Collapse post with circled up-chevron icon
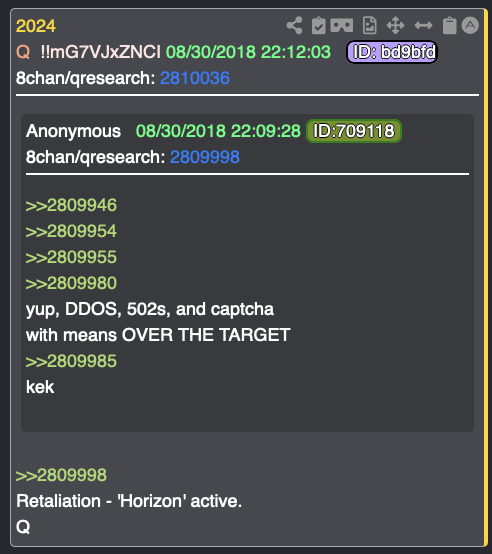 [470, 25]
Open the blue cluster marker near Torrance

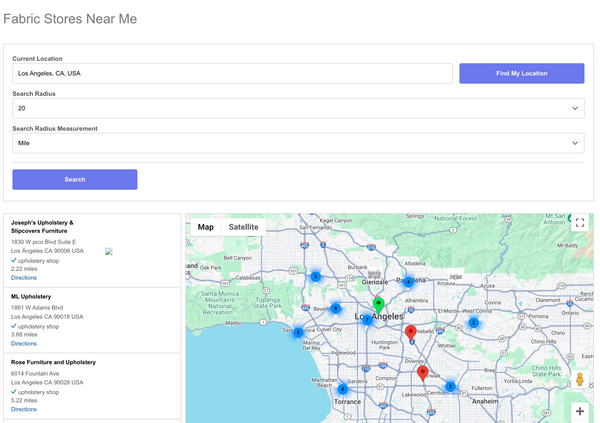[343, 389]
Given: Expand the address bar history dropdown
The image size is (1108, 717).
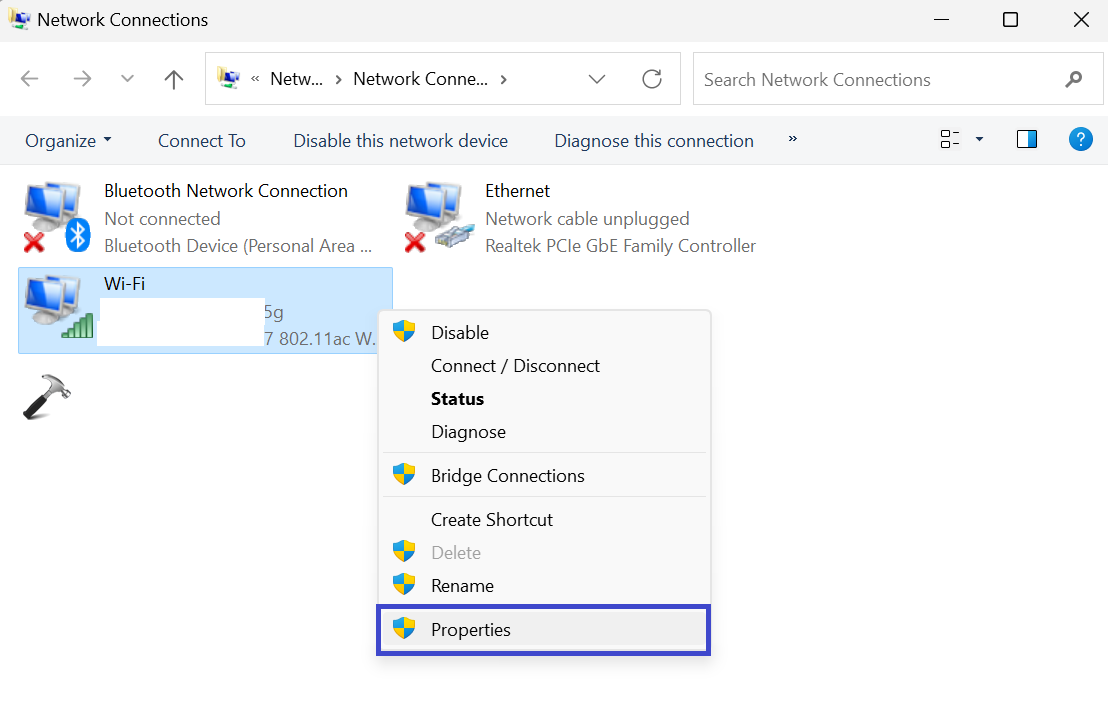Looking at the screenshot, I should tap(597, 79).
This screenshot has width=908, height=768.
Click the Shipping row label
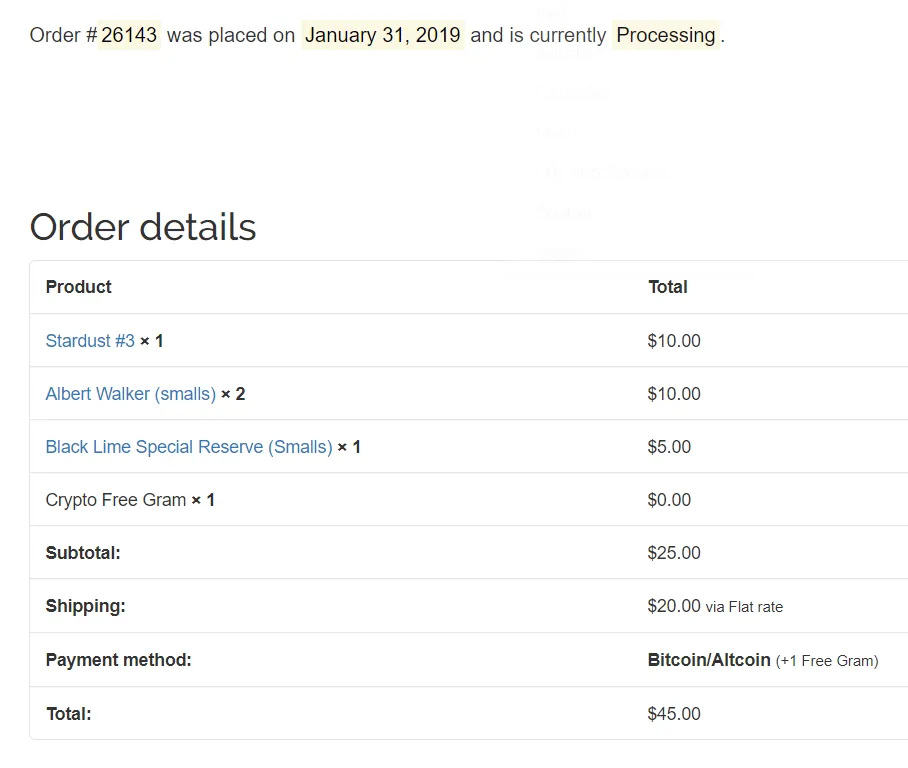[x=86, y=606]
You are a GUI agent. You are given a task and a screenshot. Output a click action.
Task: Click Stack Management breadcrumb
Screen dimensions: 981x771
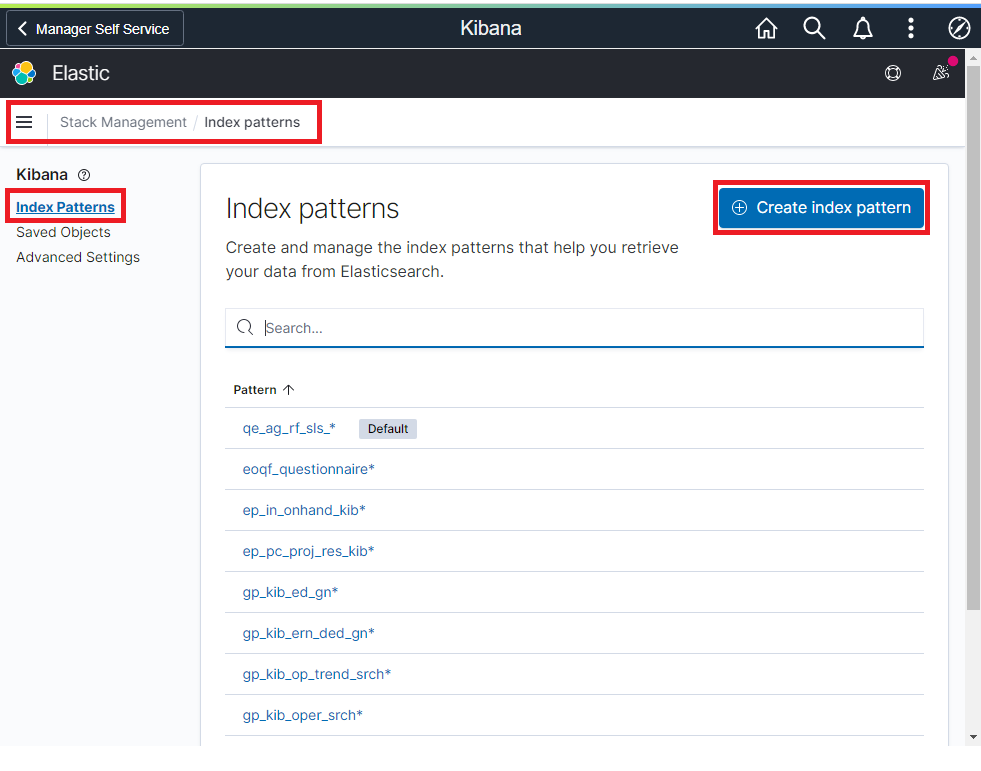coord(123,122)
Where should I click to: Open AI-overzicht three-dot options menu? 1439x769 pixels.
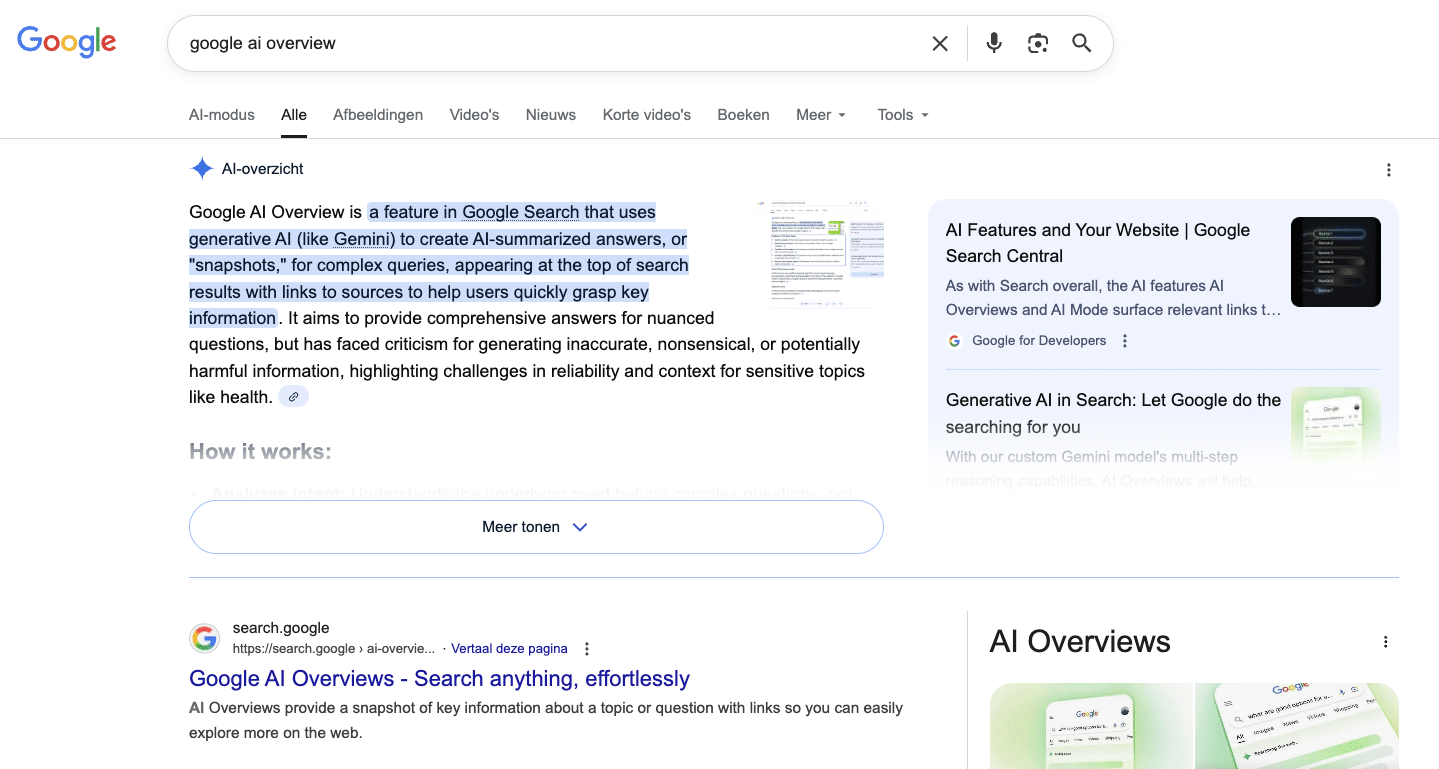coord(1388,170)
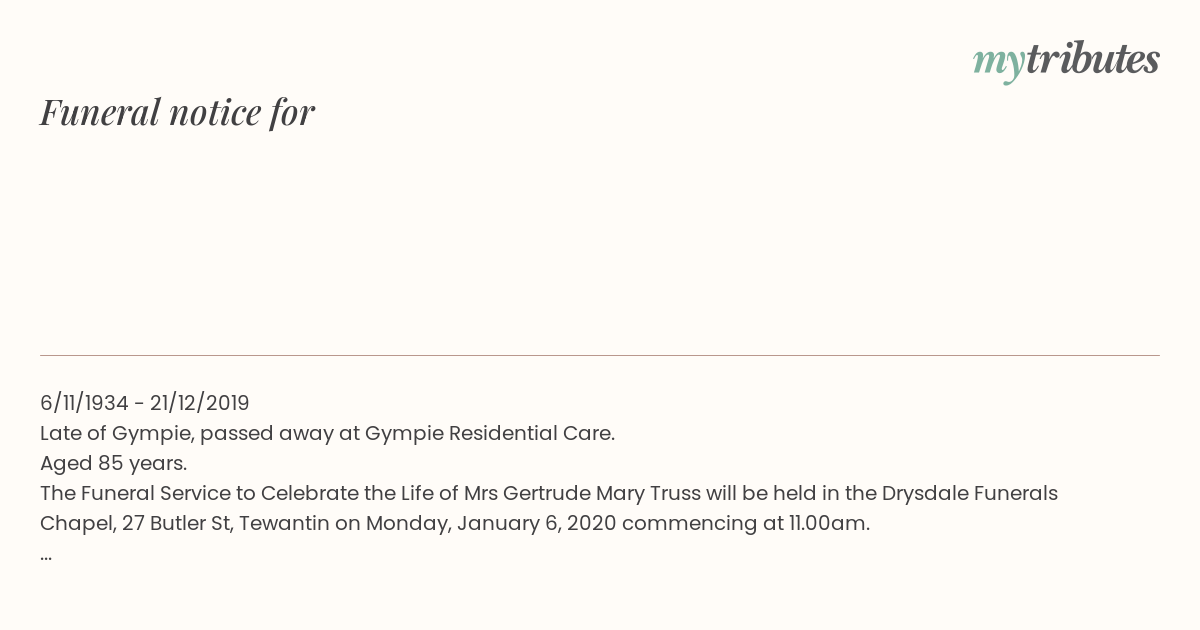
****
**Problem description**
Starting at the line that holds "Open the blue cluster marker near Torrance", reproduce each line through the last one of the listing, and nothing more; the pictures stay out.

**Result for this task**
Open the blue cluster marker near Torrance

[343, 389]
Given: Expand the address bar history dropdown
The image size is (1108, 717).
Looking at the screenshot, I should tap(597, 79).
This screenshot has width=908, height=768.
Click the Shipping row label
[x=86, y=606]
You are a GUI agent. You are given a task and a screenshot. Output a click action.
Task: Click Stack Management breadcrumb
Screen dimensions: 981x771
coord(123,122)
Where should I click to: Open AI-overzicht three-dot options menu? 1439x769 pixels.
coord(1388,170)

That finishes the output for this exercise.